In football, although there is usually dead time between plays, in many instances—particularly on interceptions or fumbles—immediate response to the new situation would save your team thirty or forty yards, or a touchdown, in spite of the negative event.
Admittedly, a team driving for a tying touchdown late in the game will be upset if a pass is intercepted on the one yard line. If that opponent is tackled on the one, his team will be in a very precarious situation and may soon be punting the ball back to you. However, if that same player is permitted to run the ball back for a touchdown, the game is lost.
It is crucial for any player to get in the habit of immediate positive response to new situations. Sure, sometimes a late interception will lose the game regardless of where the opponent is tackled. But if you let yourself start deciding when to put out effort and when not to, you will make dozens of wrong decisions and lose lots of valuable time in the process of deciding.
The success you enjoy during your athletic career will be magnified if you simply make yourself a promise to respond immediately, then decide later if the effort was worth it or not.
In other words, when an error occurs, hustle to make up for it. In mathematical terms, it looks like this: Error = hustle.
Then it would make sense to add another point to the hustle side of the equation. Hustle C-A-T. Call A Teammate.
READ MORE: THE MOST IMPORTANT DECISION YOU CAN MAKE AS A TEAMMATE
When a mistake is made one of the best possible responses is not merely to mobilize yourself, but to call a teammate into action. Remember, your teammates are as likely to be feeling disappointment, dejection, and immobilization as you are. They too are hoping to see the touchdown pass when the ball gets intercepted, and they may not have cultivated the habit of responding immediately to the new situation.
By calling a teammate into action the moment you make or see an error, you animate that teammate or at least have a much better chance of animating him than if you remain silent. In most sports athletes are readily influenced by the commands and urgings barked out by coaches and teammates. “Get him!” may be all it takes to mobilize a player who otherwise would have stood there drooping.
READ MORE: A MOST IMPORTANT LESSON ON LEADERSHIP
One moment a player not accustomed to having the ball has made an apparently game-saving interception and the next moment he is blindsided by a furious tackler. Will he fumble the ball back to you? There are no guarantees. But he may fumble it back—the odds may even be for that happening—if (the big, perennial if) he is hit immediately and hard. And there is very little chance of a fumble if he isn’t.

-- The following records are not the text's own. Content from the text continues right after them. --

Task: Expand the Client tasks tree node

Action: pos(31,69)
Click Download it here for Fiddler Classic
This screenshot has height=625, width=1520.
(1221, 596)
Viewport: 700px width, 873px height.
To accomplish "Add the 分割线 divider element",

Another advantage of calling a teammate into action is that, if nothing else, it takes the attention off you and your mistake. Why stand there in disgust letting the world know you are guilty? At the end of the game, the only way the fans may remember that you messed up is via your gesture of disgust. Forget the gestures, blend immediately into the action and call your teammates to join you.

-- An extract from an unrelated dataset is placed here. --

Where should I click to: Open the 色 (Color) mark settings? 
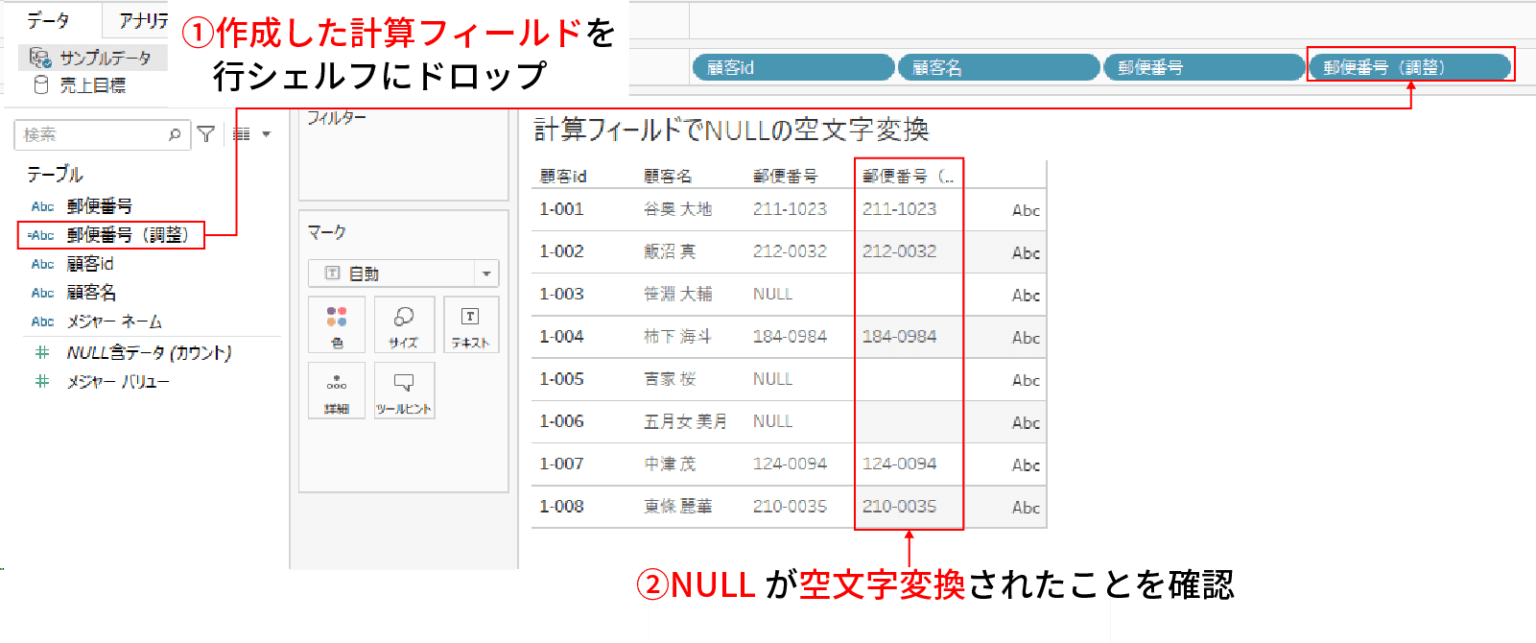tap(336, 324)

In basketball, when your shot is off-target, call your biggest rebounder into the play by telling him to get the ball. Yell out his name. “Humongo! Rebound!” By the time the ball bounces off the rim, no one—including your coach—will even remember that you shot it. Everyone will be too busy watching big Humongo’s rebounding reaction. Is he trying to get himself into position to grab the ball, or is he just standing there hoping the shot goes in? If Humongo just stands there you can be sure that at halftime Humongo will take the brunt of the coach’s anger. Sure, everyone misses shots, even the pros. But that’s no reason giant Humongo should stand there watching the game. What does he want to be, a fan?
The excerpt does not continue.